## Problem requirements
Repeat every record below exactly, but leave out any pictures.
** Opening Record excerpts block **
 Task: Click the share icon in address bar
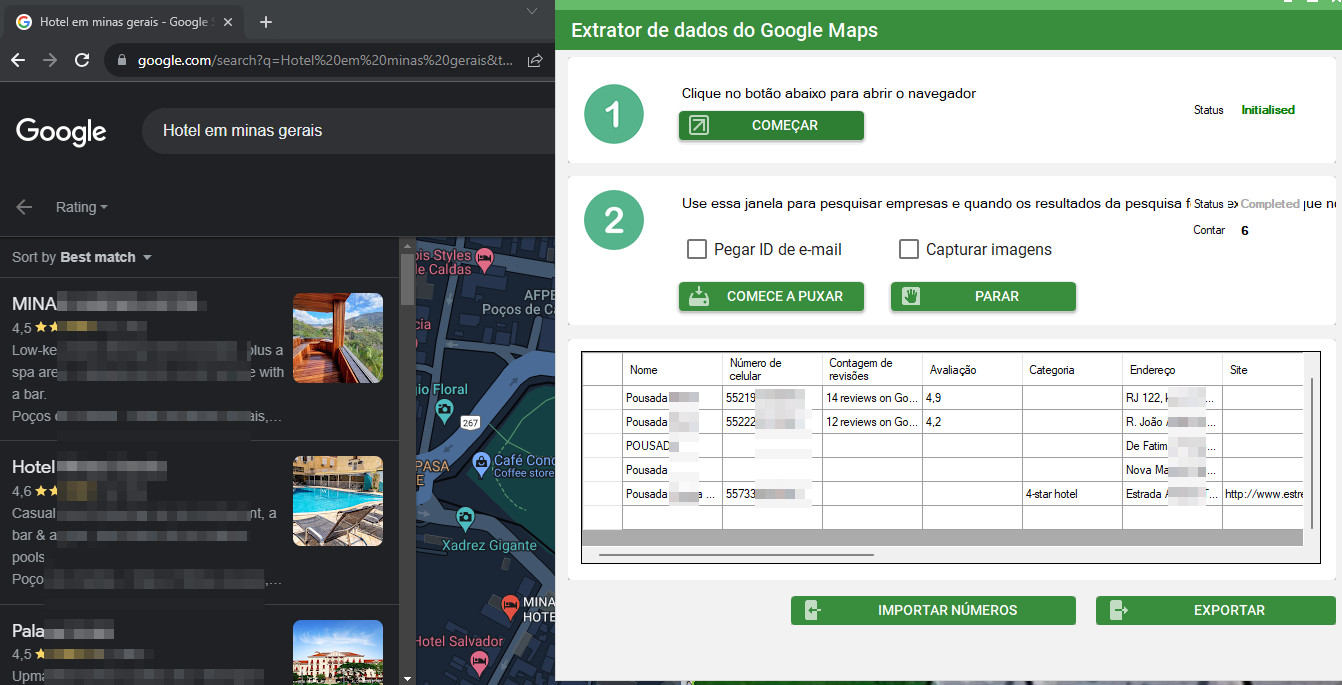tap(535, 61)
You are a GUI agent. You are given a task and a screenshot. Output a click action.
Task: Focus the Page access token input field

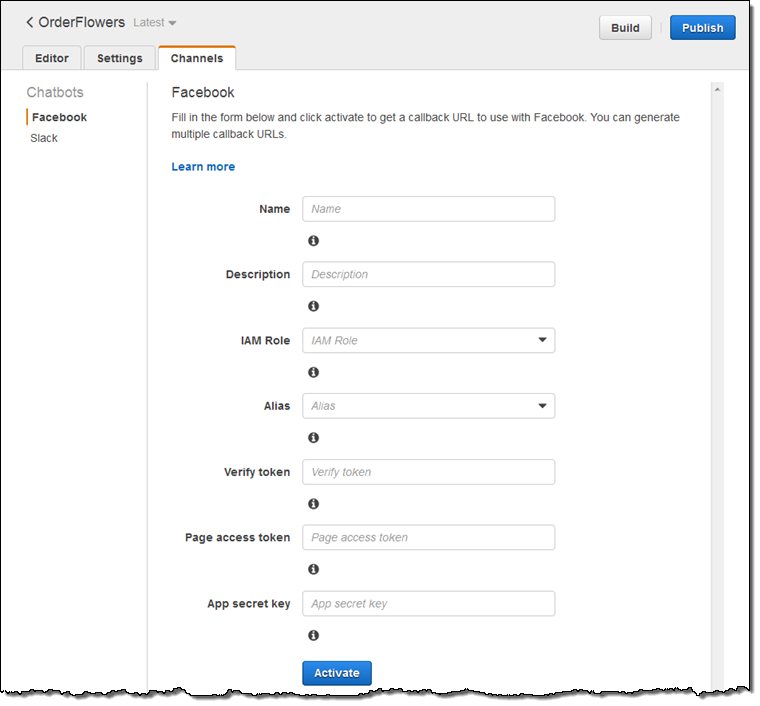[x=428, y=537]
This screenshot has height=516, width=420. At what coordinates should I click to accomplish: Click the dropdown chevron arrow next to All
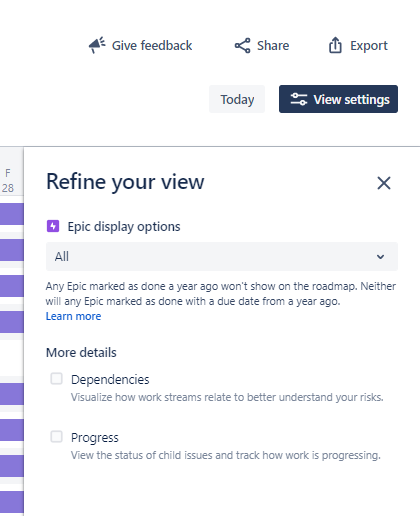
** Closing Record excerpts block **
## Solution for this exercise
 Task: Click the share icon in address bar
tap(535, 61)
You are a GUI agent. You are given a task and a screenshot. Output a click action.
Task: Focus the Page access token input field

[x=428, y=537]
This screenshot has height=516, width=420. At what coordinates should I click to accomplish: Click the dropdown chevron arrow next to All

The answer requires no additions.